When you read the New Testament, you will find Paul using the concept of time to impart some spiritual truth:
• Live life, then, with a due sense of responsibility, not as men who do not know the meaning and purpose of life but as those who do. Make the best use of your time, despite all the difficulties of these days. Don’t be vague but firmly grasp what you know to be the will of God. Don’t get your stimulus from wine (for there is always the danger of excessive drinking), but let the Spirit stimulate your souls. Express your joy in singing among yourselves psalms and hymns and spiritual songs, making music in your hearts for the ears of God! Thank God at all times for everything, in the name of our Lord Jesus Christ. And “fit in with” each other, because of your common reverence for Christ (Ephesians 5:15-21).”
• Therefore we do not despair, but even if our physical body is wearing away, our inner person is being renewed day by day. For our momentary, light suffering is producing for us an eternal weight of glory far beyond all comparison because we are not looking at what can be seen but at what cannot be seen. For what can be seen is temporary, but what cannot be seen is eternal (2 Corinthians 4:16-18).

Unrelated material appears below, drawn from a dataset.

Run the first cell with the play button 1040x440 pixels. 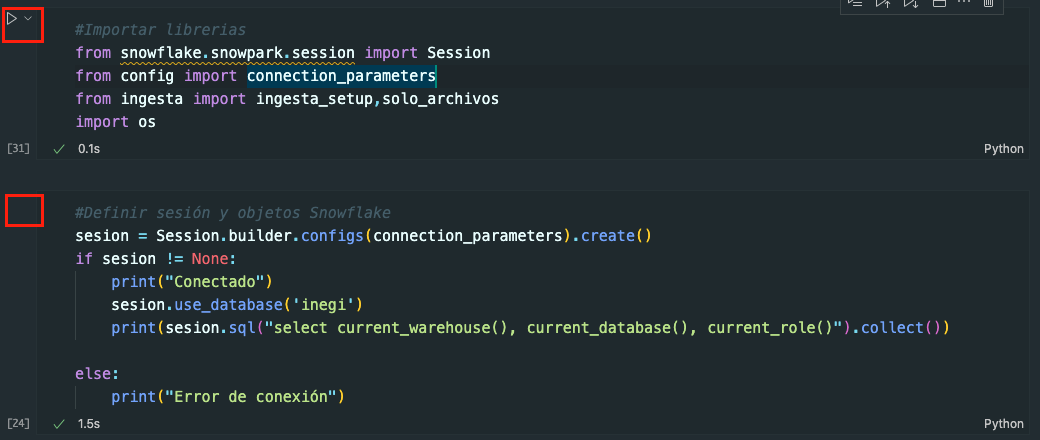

• Listen, and I will tell you a secret. We shall not all die, but in a moment, in the twinkling of an eye, every one of us will be changed as the trumpet sounds! The trumpet will sound and the dead shall be raised beyond the reach of corruption, and we who are still alive shall suddenly be utterly changed. For this perishable nature of ours must be wrapped in imperishability, these bodies which are mortal must be wrapped in immortality. (I Corinthians 15:51-53).
The three verses above can be summarized by saying you are to live life with a sense of responsibility that is seen in the wise use of time; the momentary trials of your life are to be seen through an eternal perspective that compares them to the glory that is waiting for you in heaven; and, you are to look to the future with hope because your frail mortal body will be wrapped in immortality.
The difference between a minute and moment is so minute it doesn’t really matter. What does matter is what you do with the moments of your life today. The moment you take to consider your relationship with Jesus might just change the minutes of your eternity.